Text and item location entries:

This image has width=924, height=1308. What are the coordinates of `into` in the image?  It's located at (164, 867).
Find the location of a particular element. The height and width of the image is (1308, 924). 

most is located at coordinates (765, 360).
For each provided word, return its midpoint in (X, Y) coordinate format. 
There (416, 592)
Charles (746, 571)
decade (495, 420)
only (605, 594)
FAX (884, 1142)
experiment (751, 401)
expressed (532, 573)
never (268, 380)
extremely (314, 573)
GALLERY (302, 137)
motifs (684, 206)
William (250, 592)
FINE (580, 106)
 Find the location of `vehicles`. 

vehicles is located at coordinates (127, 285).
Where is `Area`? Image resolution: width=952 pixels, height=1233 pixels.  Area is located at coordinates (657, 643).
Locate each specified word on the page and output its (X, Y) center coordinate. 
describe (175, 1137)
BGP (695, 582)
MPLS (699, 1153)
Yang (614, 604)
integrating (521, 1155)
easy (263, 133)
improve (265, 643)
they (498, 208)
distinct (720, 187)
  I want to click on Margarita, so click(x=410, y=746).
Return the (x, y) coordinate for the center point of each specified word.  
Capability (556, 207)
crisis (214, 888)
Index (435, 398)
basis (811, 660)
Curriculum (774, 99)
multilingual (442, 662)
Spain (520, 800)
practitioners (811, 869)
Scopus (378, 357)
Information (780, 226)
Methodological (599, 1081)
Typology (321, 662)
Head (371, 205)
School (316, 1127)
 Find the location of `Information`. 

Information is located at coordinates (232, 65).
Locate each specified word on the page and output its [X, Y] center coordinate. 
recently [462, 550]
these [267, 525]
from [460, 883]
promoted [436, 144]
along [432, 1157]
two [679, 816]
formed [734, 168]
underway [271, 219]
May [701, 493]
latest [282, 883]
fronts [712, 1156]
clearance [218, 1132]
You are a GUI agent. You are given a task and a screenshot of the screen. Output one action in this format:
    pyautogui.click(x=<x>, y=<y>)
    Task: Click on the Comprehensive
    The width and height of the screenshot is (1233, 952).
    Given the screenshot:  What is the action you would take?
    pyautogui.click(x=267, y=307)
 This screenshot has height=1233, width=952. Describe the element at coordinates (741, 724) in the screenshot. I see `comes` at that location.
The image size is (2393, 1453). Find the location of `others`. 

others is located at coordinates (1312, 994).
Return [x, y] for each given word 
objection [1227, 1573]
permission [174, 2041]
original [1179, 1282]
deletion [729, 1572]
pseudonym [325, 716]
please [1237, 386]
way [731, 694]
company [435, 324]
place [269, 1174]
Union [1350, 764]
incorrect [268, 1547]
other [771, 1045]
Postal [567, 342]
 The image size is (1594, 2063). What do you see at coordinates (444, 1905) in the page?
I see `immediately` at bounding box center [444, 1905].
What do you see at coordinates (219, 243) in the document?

### WRITTEN TASK
Rewrite the records above, substituting "listed word" for every occurrence of "specified word" and leaving everything else as it is.

### WRITTEN SOLUTION
This image has width=924, height=1308. What are the coordinates of `into` in the image?  It's located at (164, 867).
Find the location of a particular element. The height and width of the image is (1308, 924). 

most is located at coordinates (765, 360).
For each provided word, return its midpoint in (X, Y) coordinate format. 
There (416, 592)
Charles (746, 571)
decade (495, 420)
only (605, 594)
FAX (884, 1142)
experiment (751, 401)
expressed (532, 573)
never (268, 380)
extremely (314, 573)
GALLERY (302, 137)
motifs (684, 206)
William (250, 592)
FINE (580, 106)
 Find the location of `vehicles`. 

vehicles is located at coordinates (127, 285).
Where is `Area`? Image resolution: width=952 pixels, height=1233 pixels.  Area is located at coordinates (657, 643).
Locate each listed word on the page and output its (X, Y) center coordinate. 
describe (175, 1137)
BGP (695, 582)
MPLS (699, 1153)
Yang (614, 604)
integrating (521, 1155)
easy (263, 133)
improve (265, 643)
they (498, 208)
distinct (720, 187)
  I want to click on Margarita, so click(x=410, y=746).
Return the (x, y) coordinate for the center point of each listed word.  
Capability (556, 207)
crisis (214, 888)
Index (435, 398)
basis (811, 660)
Curriculum (774, 99)
multilingual (442, 662)
Spain (520, 800)
practitioners (811, 869)
Scopus (378, 357)
Information (780, 226)
Methodological (599, 1081)
Typology (321, 662)
Head (371, 205)
School (316, 1127)
 Find the location of `Information`. 

Information is located at coordinates (232, 65).
Locate each listed word on the page and output its [X, Y] center coordinate. 
recently [462, 550]
these [267, 525]
from [460, 883]
promoted [436, 144]
along [432, 1157]
two [679, 816]
formed [734, 168]
underway [271, 219]
May [701, 493]
latest [282, 883]
fronts [712, 1156]
clearance [218, 1132]
You are a GUI agent. You are given a task and a screenshot of the screen. Output one action in this format:
    pyautogui.click(x=<x>, y=<y>)
    Task: Click on the Comprehensive
    The width and height of the screenshot is (1233, 952).
    Given the screenshot:  What is the action you would take?
    pyautogui.click(x=267, y=307)
 This screenshot has height=1233, width=952. Describe the element at coordinates (741, 724) in the screenshot. I see `comes` at that location.
The image size is (2393, 1453). Find the location of `others`. 

others is located at coordinates (1312, 994).
Return [x, y] for each given word 
objection [1227, 1573]
permission [174, 2041]
original [1179, 1282]
deletion [729, 1572]
pseudonym [325, 716]
please [1237, 386]
way [731, 694]
company [435, 324]
place [269, 1174]
Union [1350, 764]
incorrect [268, 1547]
other [771, 1045]
Postal [567, 342]
 The image size is (1594, 2063). What do you see at coordinates (444, 1905) in the page?
I see `immediately` at bounding box center [444, 1905].
What do you see at coordinates (219, 243) in the document?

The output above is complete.